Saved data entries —
....

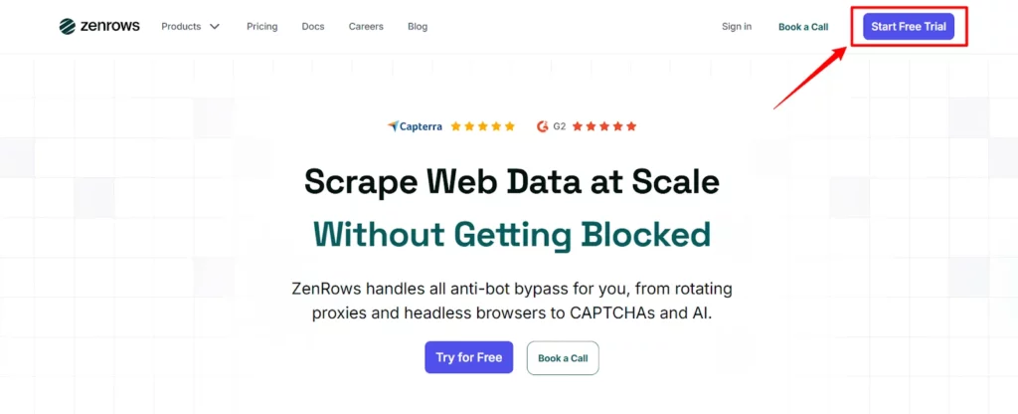The image size is (1018, 414).
Task: Click the last red G2 star
Action: (631, 126)
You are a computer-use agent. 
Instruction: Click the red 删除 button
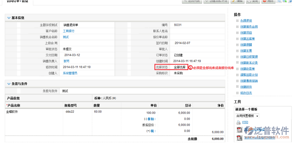click(268, 2)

....

Pictures are to be omitted. The lines from the line holding "You are a computer-use agent." through the closing line of the data above are to be set down exactly, and nothing more.

Task answer —
You are a computer-use agent. 
Instruction: Click the red 删除 button
click(268, 2)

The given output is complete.